Extrait choisi →
+++

Quand j’ai découvert le site La Voyageuse, j’ai tout de suite trouvé cette idée super intéressante et innovante. La Voyageuse s’adresse aux femmes qui voyagent seules ou avec un enfant et cherchent un hébergement chez l’habitant, en toute sécurité. J’ai voulu en savoir plus sur cette entreprise et sa créatrice, Christina, une taïwanaise expatriée à Bordeaux. Christina a immédiatement accepté ma demande et nous nous sommes rencontrées à l’Ecosystème Darwin, lieu dédié à l’entrepreneuriat social à Bordeaux, où sont installés ses bureaux. Souriante et lumineuse, douce et déterminée, Christina a répondu à toutes mes questions avec enthousiasme et optimisme dans un français impeccable. Rencontre.
1. Bonjour, pouvez-vous vous présenter ?
Bonjour, je m’appelle Christina Boixière et j’ai 36 ans. Je suis de Taïwan et cela fait 4 ans que je vis en France. Avant de fonder La Voyageuse, j’ai travaillé pendant 10 ans dans les nouvelles technologies, des multinationales et des start-up.
J’ai aussi fait un MBA à Londres pendant lequel je suis venue en voyage à Marseille. C’est dans cette ville que j’ai rencontré mon mari, Derek. Tous les deux voyageurs en solo, nous nous sommes rapidement entendus et nous sommes tombés amoureux. J’ai quitté Londres pour venir le rejoindre à Marseille mais les choses ne se sont pas bien passées. Un SDF a mis le feu dans l’immeuble où nous vivions et notre appartement a entièrement brulé. Nous avons tout perdu. J’ai vu cela comme un signe et nous avons quitté Marseille. Nous avons vécu un an à Taïwan avant de revenir en France, à Bordeaux cette fois.

+++

Données fournies →
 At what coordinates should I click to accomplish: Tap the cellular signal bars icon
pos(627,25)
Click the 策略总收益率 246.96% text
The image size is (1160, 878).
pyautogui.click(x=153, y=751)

+++

Consigne écrite A →
Répondez à ces questions sur le texte sur La Voyageuse :
(i) Quel âge a Christina Boixière ?
(ii) Dans quelle ville a-t-elle fait son MBA ?
(iii) Où sont installés ses bureaux ?
Consigne écrite B → Extrayez du texte sur La Voyageuse le passage qui va de « 1. Bonjour, pouvez-vous » jusqu'à « et des start-up. » inclus.
Consigne écrite C → Prolongez le texte sur La Voyageuse à partir de l'endroit où il s'arrête, s'il vous plaît.
Les items n'ont aucun lien avec le texte sur La Voyageuse.

Réponse finale A →
(i) 36 ans.
(ii) À Londres.
(iii) À l'Ecosystème Darwin, à Bordeaux.

Réponse finale B →
1. Bonjour, pouvez-vous vous présenter ?
Bonjour, je m’appelle Christina Boixière et j’ai 36 ans. Je suis de Taïwan et cela fait 4 ans que je vis en France. Avant de fonder La Voyageuse, j’ai travaillé pendant 10 ans dans les nouvelles technologies, des multinationales et des start-up.

Réponse finale C →
Dans la vie, je suis passionnée par les voyages en solitaire. Mais je m’intéresse à beaucoup de choses. J’aime la découverte par dessus tout. Je bouge beaucoup, même si ce n’est pas loin, pour une visite ou un week-end chez des amis. J’aime la culture, les concerts, le théâtre et tester de nouveaux restaurants exotiques.
Je parle cinq langues : chinois, anglais, français, italien et un peu d’allemand.
2. Quand avez-vous voyagé pour la première fois et dans quel contexte ?
Je suis issue d’une grande famille dont les membres vivent dans différents pays (Hong Kong, Chine, Singapour…). C’est à l’âge de 5 ans que je suis partie pour la première fois. C’était avec mes parents pour aller visiter mon oncle et ma tante à Hong Kong. Je me souviens très bien encore de l’excitation au moment de prendre l’avion.
3. Comment avez-vous commencé à voyager seule ?
A 17 ans, encore mineure, j’ai décidé de partir en vacances en Thaïlande avec une copine. Mais elle a annulé au dernier moment. J’avais déjà tout réservé dont mon billet d’avion. Je suis donc quand même partie et j’ai du mentir à mes parents. Bien sûr, je n’étais pas rassurée mais j’ai surmonté ma peur. Et je me suis tout de suite sentie bien à mon arrivée en Thaïlande. Et puis il y a eu cette rencontre qui a tout changé. Au gré de mon voyage j’ai sympathisé avec une famille thaïlandaise qui m’a invitée à rester chez elle. J’ai séjourné chez eux et ils m’ont fait visiter le pays. Bien qu’on ne parle pas la même langue, cela n’a pas été une barrière.
Ce n’est pas courant à Taïwan pour une fille de voyager seule. Mes amis à l’école ont eu très peur pour moi. Et à mon retour, mes parents découvrant la vérité, m’ont interdit de voyager seule pendant 1 an.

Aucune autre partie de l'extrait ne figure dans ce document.